When we break down his approval ratings by specific areas, we get a more complex picture of his image. The president gets 65 percent approval for hurricane response and 53 percent approval for the economy and fighting terrorism. He gets his lowest marks for the way he is administering the government.

. . . .  We see the same dynamic being played out over and over again: The president grabs the spotlight with strong statements (typically on Twitter) of his policies, for which he is savaged as over the top on social and mainstream media. Then, over time, he often wins the underlying policy argument. You can see how this played out on the economy and taxes, the national anthem, attacks on bad trade deals and calls for more border controls.

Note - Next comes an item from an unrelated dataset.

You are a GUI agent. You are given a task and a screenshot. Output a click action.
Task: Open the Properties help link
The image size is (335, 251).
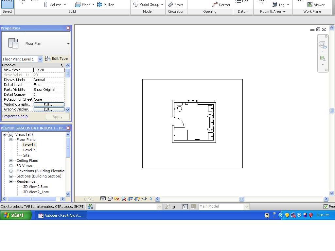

. . . .  For the first time in a decade, a plurality of people see the economy as moving in the right direction and 64 percent see the economy as growing. The voters give Trump significant credit for the economic upswing, and any read on his approval ratings have to take into account that moving the economy forward these days is seen as Job No. 1 for the president.

When it comes to the NFL, 57 percent believe that football players should stand and respect the flag, according to a Reuters poll. While voters are taken aback by the roughness with which Trump took on the issue, there is no question that a solid majority support his position. Moreover, the backpedaling we are seeing by the NFL is reflective of a country that wants its athletes to respect those who went into real battle, without the millions of dollars of pay these athletes receive.

Penn also notes that over all approval rating is not a measure of a president’s success because . . . well, look at Obama.

No question that 68 percent or more say they would like to see Trump stop tweeting, but is measuring that really reflective of his underlying political power compared to what’s happening in the economy? In the end, will voters cast ballots on tweets or jobs?

. . . . Remember, Americans liked President Obama for his way with words and his calm leadership style. They just opposed many of his policies, so Obama’s numbers gave a false sense of approval. Trump is the mirror opposite. People are put on edge by his words while favoring a lot of the positions he is taking on issues.

. . . . The failure to understand the 2016 election was in large measure not a failure of the final polls, many of which showed a close race, but a failure to understand the powerful storyline of Trump’s appeal with his respect for cops and the military, taking a more aggressive position against our enemies, and pushing for tax and health-care reform. His style is not what won him the presidency. It was, remarkably, his substance.

Penn also notes that compared to Senate Majority Leader Mitch McConnell and the GOP as a whole, President Trump is clearly the favorite among Republican voters.

When it comes to rank-and-file Republican voters, Trump is the undisputed leader of the Republican Party. No poll I’ve seen puts his support from Republicans at below 80 percent and we at Harvard-Harris have it at 84 percent, which is remarkable, given his knock-down-drag-out fight with some mainstream Republicans.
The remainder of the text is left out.